● **Task goal**
Starting at the line that contains "9 sept: GenAI-training (170, 19)", transcribe each line through the end of the material below, exactly and nothing else, leaving out the pictures.

--------------------

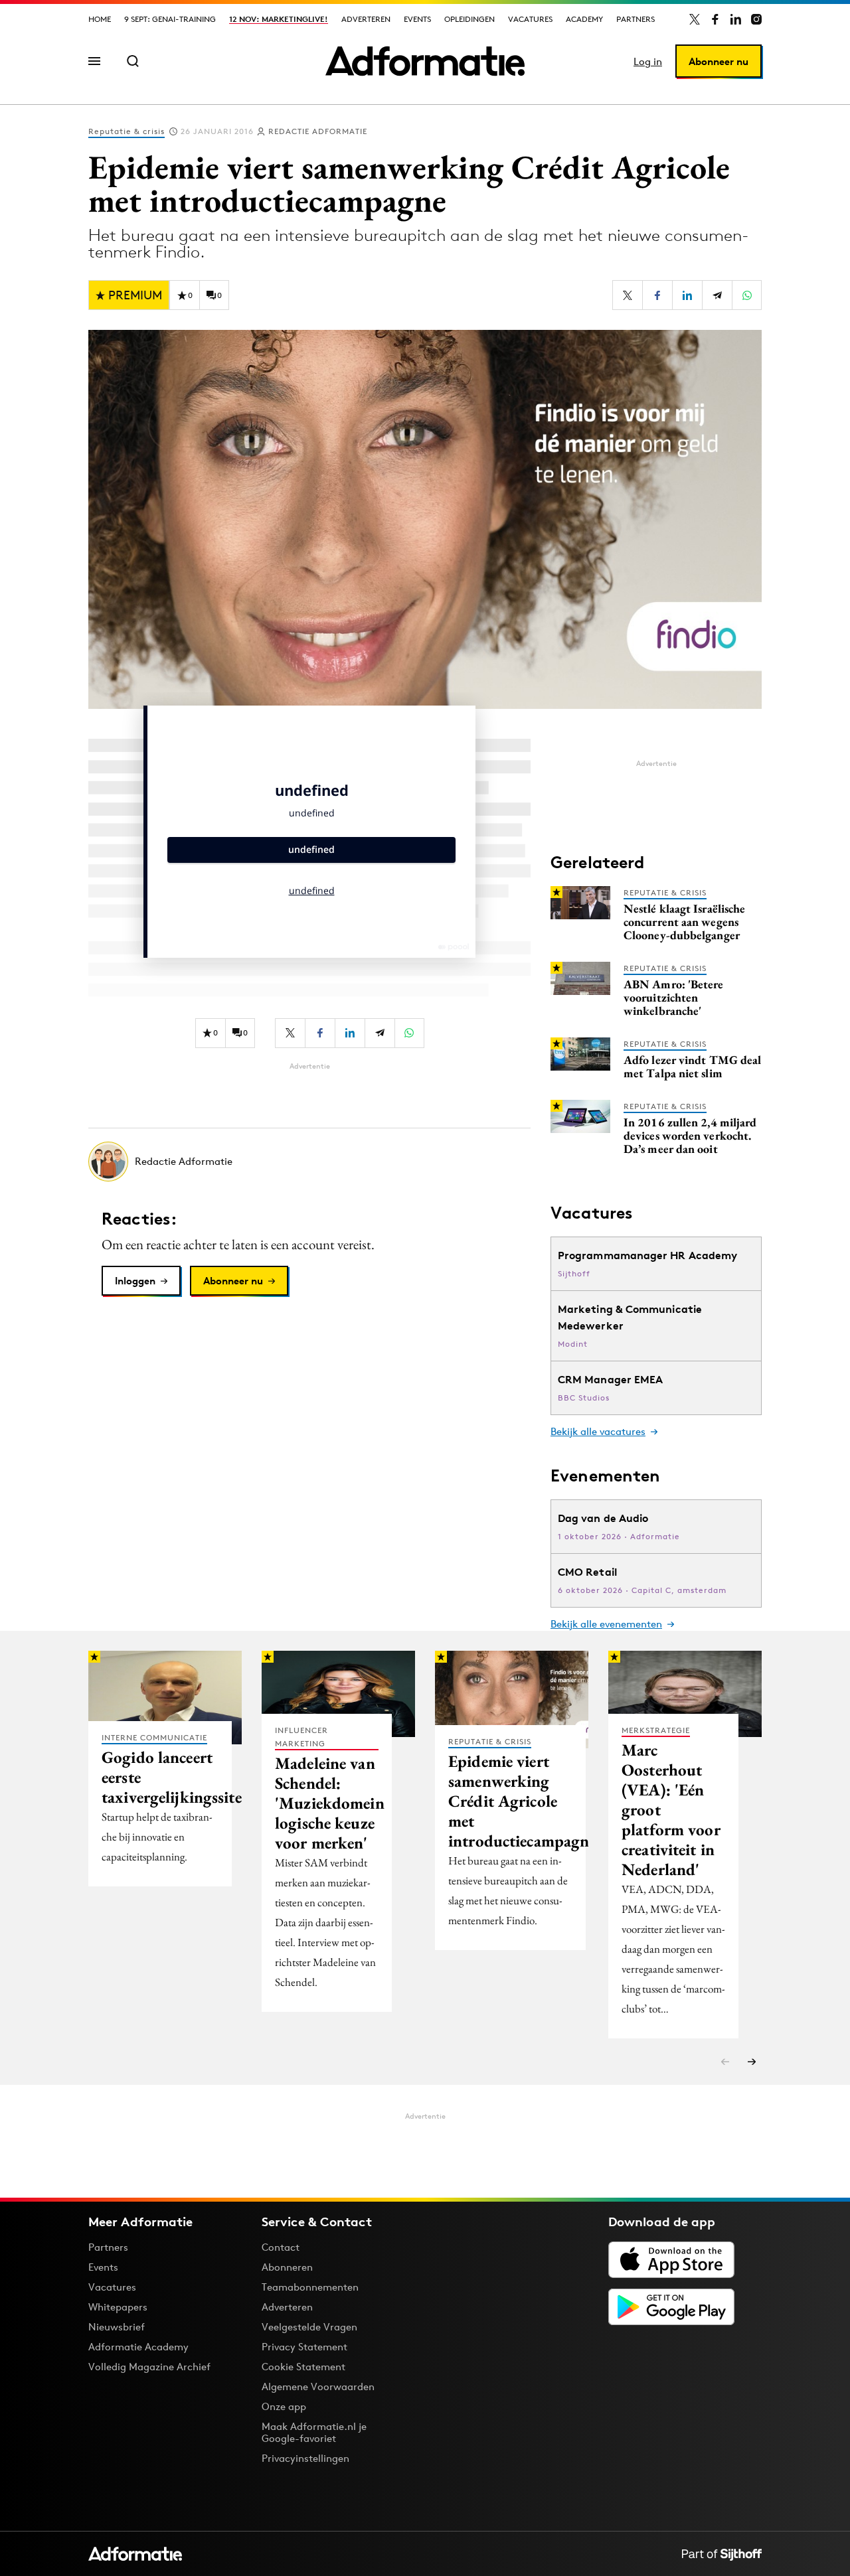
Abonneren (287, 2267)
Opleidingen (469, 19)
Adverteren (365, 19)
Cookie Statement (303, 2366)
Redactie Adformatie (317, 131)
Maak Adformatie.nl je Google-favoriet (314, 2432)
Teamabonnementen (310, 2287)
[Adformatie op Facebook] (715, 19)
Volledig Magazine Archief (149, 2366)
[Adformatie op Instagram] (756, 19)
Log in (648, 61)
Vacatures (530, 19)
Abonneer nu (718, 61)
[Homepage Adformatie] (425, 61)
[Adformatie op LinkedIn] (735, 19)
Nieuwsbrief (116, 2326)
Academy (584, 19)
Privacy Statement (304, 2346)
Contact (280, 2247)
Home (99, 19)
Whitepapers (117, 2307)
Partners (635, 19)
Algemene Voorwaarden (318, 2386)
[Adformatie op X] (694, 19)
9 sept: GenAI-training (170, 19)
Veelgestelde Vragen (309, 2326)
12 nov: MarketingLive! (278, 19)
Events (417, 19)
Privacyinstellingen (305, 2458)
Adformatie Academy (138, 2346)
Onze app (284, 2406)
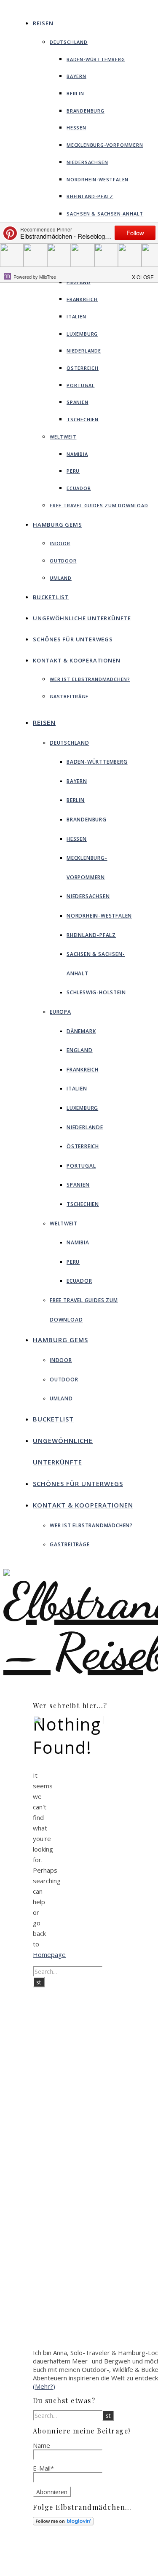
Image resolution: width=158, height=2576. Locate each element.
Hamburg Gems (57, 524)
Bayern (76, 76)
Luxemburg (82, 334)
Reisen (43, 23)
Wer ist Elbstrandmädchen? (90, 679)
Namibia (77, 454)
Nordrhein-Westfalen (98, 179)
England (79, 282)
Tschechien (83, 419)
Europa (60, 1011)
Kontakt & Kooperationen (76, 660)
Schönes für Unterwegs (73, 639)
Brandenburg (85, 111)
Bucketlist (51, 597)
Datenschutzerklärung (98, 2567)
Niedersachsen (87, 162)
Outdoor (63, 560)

--------------------

● **Task result**
9 sept: GenAI-training (170, 19)
Veelgestelde Vragen (309, 2326)
12 nov: MarketingLive! (278, 19)
Events (417, 19)
Privacyinstellingen (305, 2458)
Adformatie Academy (138, 2346)
Onze app (284, 2406)
Image resolution: width=158, height=2576. Locate each element.
Hamburg Gems (57, 524)
Bayern (76, 76)
Luxemburg (82, 334)
Reisen (43, 23)
Wer ist Elbstrandmädchen? (90, 679)
Namibia (77, 454)
Nordrhein-Westfalen (98, 179)
England (79, 282)
Tschechien (83, 419)
Europa (60, 1011)
Kontakt & Kooperationen (76, 660)
Schönes für Unterwegs (73, 639)
Brandenburg (85, 111)
Bucketlist (51, 597)
Datenschutzerklärung (98, 2567)
Niedersachsen (87, 162)
Outdoor (63, 560)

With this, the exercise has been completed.